This week should be a landmark for Royal Bank of Scotland. The publication of its annual results on Friday should mark the first time since the financial crisis that the taxpayer-backed bank has reported a profit for shareholders.
RBS’s dire run started in 2008, when it racked up a loss of £24.1bn – the biggest in UK corporate history. The bank almost collapsed that year under the weight of more than £8bn of bad debts and £16bn of write-offs from its disastrous takeover of ABN Amro.
Another eight years of attributable losses followed as more bad debts, restructuring charges and regulatory fines took their toll. But 2018 looks like being the year the losses end.
The news isn’t as good as it looks. Most analysts, and the bank itself, were expecting a multibillion-dollar fine in the US before the end of 2017 but no settlement was reached.
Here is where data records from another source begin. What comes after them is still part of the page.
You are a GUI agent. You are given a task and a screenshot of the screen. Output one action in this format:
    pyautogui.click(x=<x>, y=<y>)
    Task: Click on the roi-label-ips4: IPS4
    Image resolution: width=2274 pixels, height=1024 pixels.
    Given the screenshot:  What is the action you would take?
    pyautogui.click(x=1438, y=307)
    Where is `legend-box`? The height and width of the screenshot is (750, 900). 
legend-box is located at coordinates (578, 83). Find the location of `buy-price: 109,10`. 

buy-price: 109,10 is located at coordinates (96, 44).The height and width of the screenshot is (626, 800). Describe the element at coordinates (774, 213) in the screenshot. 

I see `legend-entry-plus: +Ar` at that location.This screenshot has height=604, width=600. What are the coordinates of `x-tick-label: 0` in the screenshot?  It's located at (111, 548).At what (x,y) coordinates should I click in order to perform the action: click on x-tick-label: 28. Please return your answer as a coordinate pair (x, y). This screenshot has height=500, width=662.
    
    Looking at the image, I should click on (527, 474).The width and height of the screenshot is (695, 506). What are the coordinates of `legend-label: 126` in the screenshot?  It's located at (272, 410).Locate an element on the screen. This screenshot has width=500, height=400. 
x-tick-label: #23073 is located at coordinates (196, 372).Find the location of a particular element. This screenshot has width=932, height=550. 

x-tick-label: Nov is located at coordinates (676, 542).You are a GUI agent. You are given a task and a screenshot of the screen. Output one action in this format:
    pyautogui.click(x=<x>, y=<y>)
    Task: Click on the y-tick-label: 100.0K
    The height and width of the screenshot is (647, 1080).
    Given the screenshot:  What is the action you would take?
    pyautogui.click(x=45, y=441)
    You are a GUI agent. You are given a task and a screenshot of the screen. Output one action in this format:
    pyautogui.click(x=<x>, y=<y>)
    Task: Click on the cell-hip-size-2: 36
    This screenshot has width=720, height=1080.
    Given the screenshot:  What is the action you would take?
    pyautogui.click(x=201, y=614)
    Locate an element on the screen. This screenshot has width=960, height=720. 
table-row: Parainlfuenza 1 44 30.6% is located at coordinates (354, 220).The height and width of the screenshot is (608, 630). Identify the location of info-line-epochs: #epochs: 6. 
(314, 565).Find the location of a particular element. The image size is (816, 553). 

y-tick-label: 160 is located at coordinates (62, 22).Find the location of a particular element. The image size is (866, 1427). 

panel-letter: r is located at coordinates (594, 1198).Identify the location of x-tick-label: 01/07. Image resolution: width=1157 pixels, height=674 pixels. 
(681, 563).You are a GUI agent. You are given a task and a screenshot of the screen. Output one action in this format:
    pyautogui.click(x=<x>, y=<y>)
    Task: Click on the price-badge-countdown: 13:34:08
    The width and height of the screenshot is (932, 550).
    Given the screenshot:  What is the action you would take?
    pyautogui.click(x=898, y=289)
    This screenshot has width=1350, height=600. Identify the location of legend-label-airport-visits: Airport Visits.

That penalty will have to be paid, and it could be big enough to send RBS back to a loss in 2018.
Oddly, most City brokers haven’t updated their forecasts so the average estimate is for a fine of about £2bn and a loss of £592m, even though the year ended with no fine.
RBS’s day-to-day business looks to be ticking along quite smoothly after Ross McEwan, the chief executive, spent four years taking it back to its UK commercial banking roots. But this success will be overshadowed by further questions about RBS’s global restructuring group (GRG), which is accused of driving small business customers to the wall between 2008 and 2013.
RBS has been involved in a long tussle with the Financial Conduct Authority (FCA) and MPs on the Treasury committee over publication of a report into the GRG. The FCA has released several partial versions, each more damning for RBS than the last. Leaked excerpts have shown staff in GRG were told to let businesses “hang themselves”. Now the full report has been leaked and the Treasury committee is considering publishing it next week – just in time for results day.
RBS will round off a week in which the big high street banks will report annual results. And it’s not the only one with problems that date back to the financial crisis, or before.
Barclays, which reports on Thursday, is under increasing pressure from the Serious Fraud Office (SFO) over the bank’s emergency fundraising in 2008. To avoid a government bailout, Barclays sold shares to Middle East investors to raise capital.
Last year, the SFO charged Barclays’s holding firm with providing unlawful financial assistance to Qatar by lending it $3bn to buy shares in the bank. On Monday, the SFO levelled the same charge at Barclays’s operating firm, which holds banking licences and regulatory approvals. Barclays’s UK high street business should be unaffected but, if banking licences were withdrawn from the rest of Barclays, its investment banking and global operations would be in deep trouble. It denies the charges.
Lloyds Banking Group, which unveils its results on Wednesday, is also in a long-running dispute with former business customers, including TV personality Noel Edmonds, over their treatment by HBOS before Lloyds rescued the bank in 2008.
HSBC is first up on Tuesday, when Stuart Gulliver will present his last set of annual figures as chief executive. He may be relieved after seven years in which HSBC was revealed to have laundered money for Mexican drug gangs, aided aggressive tax avoidance in Switzerland and threatened to move back to Hong Kong if the UK refused to be nicer to the banks.